__Aim of the exercise__: Give the entries again in full. Nothing may be altered.

__Data for this task__:
►

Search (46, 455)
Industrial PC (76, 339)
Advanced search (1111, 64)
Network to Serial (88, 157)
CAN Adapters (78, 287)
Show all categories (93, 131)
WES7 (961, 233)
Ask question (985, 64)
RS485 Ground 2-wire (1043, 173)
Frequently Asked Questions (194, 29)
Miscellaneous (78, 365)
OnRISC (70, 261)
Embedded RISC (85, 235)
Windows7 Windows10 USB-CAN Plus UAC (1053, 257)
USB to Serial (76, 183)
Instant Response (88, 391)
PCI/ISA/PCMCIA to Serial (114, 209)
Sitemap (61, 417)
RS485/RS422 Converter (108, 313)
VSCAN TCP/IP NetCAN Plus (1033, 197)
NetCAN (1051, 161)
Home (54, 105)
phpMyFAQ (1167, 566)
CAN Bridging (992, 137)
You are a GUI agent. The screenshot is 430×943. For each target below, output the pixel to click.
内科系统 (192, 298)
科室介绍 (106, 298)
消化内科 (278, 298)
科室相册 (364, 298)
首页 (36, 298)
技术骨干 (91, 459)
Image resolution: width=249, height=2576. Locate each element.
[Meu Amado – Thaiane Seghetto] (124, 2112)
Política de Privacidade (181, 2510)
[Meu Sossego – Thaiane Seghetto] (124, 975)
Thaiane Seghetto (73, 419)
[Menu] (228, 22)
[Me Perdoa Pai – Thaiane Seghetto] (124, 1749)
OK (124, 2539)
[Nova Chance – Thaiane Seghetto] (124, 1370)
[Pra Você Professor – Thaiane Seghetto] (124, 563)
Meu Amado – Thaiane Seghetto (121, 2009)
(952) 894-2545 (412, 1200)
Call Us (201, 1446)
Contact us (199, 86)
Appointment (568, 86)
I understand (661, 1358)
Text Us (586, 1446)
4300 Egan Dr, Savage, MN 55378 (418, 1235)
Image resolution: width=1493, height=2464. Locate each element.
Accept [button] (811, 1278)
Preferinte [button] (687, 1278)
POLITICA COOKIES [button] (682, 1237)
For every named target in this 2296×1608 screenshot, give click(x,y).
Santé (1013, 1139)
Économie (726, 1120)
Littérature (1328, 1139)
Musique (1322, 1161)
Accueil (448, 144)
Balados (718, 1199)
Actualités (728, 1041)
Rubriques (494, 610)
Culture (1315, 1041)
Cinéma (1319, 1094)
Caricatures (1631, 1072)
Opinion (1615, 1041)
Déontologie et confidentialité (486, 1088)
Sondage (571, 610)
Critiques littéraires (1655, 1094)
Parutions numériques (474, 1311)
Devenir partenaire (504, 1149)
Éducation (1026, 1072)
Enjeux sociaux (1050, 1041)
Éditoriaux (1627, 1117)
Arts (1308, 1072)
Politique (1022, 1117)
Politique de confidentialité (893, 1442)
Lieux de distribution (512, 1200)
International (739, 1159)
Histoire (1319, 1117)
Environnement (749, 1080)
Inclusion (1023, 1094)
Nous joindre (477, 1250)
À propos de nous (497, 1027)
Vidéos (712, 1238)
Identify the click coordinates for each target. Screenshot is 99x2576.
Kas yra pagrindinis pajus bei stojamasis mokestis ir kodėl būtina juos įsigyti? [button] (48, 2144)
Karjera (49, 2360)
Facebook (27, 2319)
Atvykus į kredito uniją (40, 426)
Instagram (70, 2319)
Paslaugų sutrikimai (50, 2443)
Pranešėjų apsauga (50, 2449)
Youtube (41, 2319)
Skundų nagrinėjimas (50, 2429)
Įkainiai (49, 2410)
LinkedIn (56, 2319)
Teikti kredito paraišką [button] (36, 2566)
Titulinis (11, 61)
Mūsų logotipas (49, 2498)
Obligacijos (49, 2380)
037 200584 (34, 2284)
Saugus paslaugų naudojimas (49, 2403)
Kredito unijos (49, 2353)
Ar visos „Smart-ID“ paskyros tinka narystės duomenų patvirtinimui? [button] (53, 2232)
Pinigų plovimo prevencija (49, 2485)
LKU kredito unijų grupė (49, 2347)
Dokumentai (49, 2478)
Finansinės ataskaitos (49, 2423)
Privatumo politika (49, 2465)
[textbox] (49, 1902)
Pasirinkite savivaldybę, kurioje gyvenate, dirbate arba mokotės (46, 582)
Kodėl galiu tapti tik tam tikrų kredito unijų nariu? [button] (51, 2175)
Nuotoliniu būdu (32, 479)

◄

__Answer area__:
Search (46, 455)
Industrial PC (76, 339)
Advanced search (1111, 64)
Network to Serial (88, 157)
CAN Adapters (78, 287)
Show all categories (93, 131)
WES7 (961, 233)
Ask question (985, 64)
RS485 Ground 2-wire (1043, 173)
Frequently Asked Questions (194, 29)
Miscellaneous (78, 365)
OnRISC (70, 261)
Embedded RISC (85, 235)
Windows7 Windows10 USB-CAN Plus UAC (1053, 257)
USB to Serial (76, 183)
Instant Response (88, 391)
PCI/ISA/PCMCIA to Serial (114, 209)
Sitemap (61, 417)
RS485/RS422 Converter (108, 313)
VSCAN TCP/IP NetCAN Plus (1033, 197)
NetCAN (1051, 161)
Home (54, 105)
phpMyFAQ (1167, 566)
CAN Bridging (992, 137)
You are a GUI agent. The screenshot is 430×943. For each target below, output the pixel to click.
内科系统 (192, 298)
科室介绍 (106, 298)
消化内科 (278, 298)
科室相册 (364, 298)
首页 (36, 298)
技术骨干 (91, 459)
Image resolution: width=249, height=2576. Locate each element.
[Meu Amado – Thaiane Seghetto] (124, 2112)
Política de Privacidade (181, 2510)
[Meu Sossego – Thaiane Seghetto] (124, 975)
Thaiane Seghetto (73, 419)
[Menu] (228, 22)
[Me Perdoa Pai – Thaiane Seghetto] (124, 1749)
OK (124, 2539)
[Nova Chance – Thaiane Seghetto] (124, 1370)
[Pra Você Professor – Thaiane Seghetto] (124, 563)
Meu Amado – Thaiane Seghetto (121, 2009)
(952) 894-2545 (412, 1200)
Call Us (201, 1446)
Contact us (199, 86)
Appointment (568, 86)
I understand (661, 1358)
Text Us (586, 1446)
4300 Egan Dr, Savage, MN 55378 (418, 1235)
Image resolution: width=1493, height=2464. Locate each element.
Accept [button] (811, 1278)
Preferinte [button] (687, 1278)
POLITICA COOKIES [button] (682, 1237)
For every named target in this 2296×1608 screenshot, give click(x,y).
Santé (1013, 1139)
Économie (726, 1120)
Littérature (1328, 1139)
Musique (1322, 1161)
Accueil (448, 144)
Balados (718, 1199)
Actualités (728, 1041)
Rubriques (494, 610)
Culture (1315, 1041)
Cinéma (1319, 1094)
Caricatures (1631, 1072)
Opinion (1615, 1041)
Déontologie et confidentialité (486, 1088)
Sondage (571, 610)
Critiques littéraires (1655, 1094)
Parutions numériques (474, 1311)
Devenir partenaire (504, 1149)
Éducation (1026, 1072)
Enjeux sociaux (1050, 1041)
Éditoriaux (1627, 1117)
Arts (1308, 1072)
Politique (1022, 1117)
Politique de confidentialité (893, 1442)
Lieux de distribution (512, 1200)
International (739, 1159)
Histoire (1319, 1117)
Environnement (749, 1080)
Inclusion (1023, 1094)
Nous joindre (477, 1250)
À propos de nous (497, 1027)
Vidéos (712, 1238)
Identify the click coordinates for each target. Screenshot is 99x2576.
Kas yra pagrindinis pajus bei stojamasis mokestis ir kodėl būtina juos įsigyti? [button] (48, 2144)
Karjera (49, 2360)
Facebook (27, 2319)
Atvykus į kredito uniją (40, 426)
Instagram (70, 2319)
Paslaugų sutrikimai (50, 2443)
Pranešėjų apsauga (50, 2449)
Youtube (41, 2319)
Skundų nagrinėjimas (50, 2429)
Įkainiai (49, 2410)
LinkedIn (56, 2319)
Teikti kredito paraišką [button] (36, 2566)
Titulinis (11, 61)
Mūsų logotipas (49, 2498)
Obligacijos (49, 2380)
037 200584 (34, 2284)
Saugus paslaugų naudojimas (49, 2403)
Kredito unijos (49, 2353)
Ar visos „Smart-ID“ paskyros tinka narystės duomenų patvirtinimui? [button] (53, 2232)
Pinigų plovimo prevencija (49, 2485)
LKU kredito unijų grupė (49, 2347)
Dokumentai (49, 2478)
Finansinės ataskaitos (49, 2423)
Privatumo politika (49, 2465)
[textbox] (49, 1902)
Pasirinkite savivaldybę, kurioje gyvenate, dirbate arba mokotės (46, 582)
Kodėl galiu tapti tik tam tikrų kredito unijų nariu? [button] (51, 2175)
Nuotoliniu būdu (32, 479)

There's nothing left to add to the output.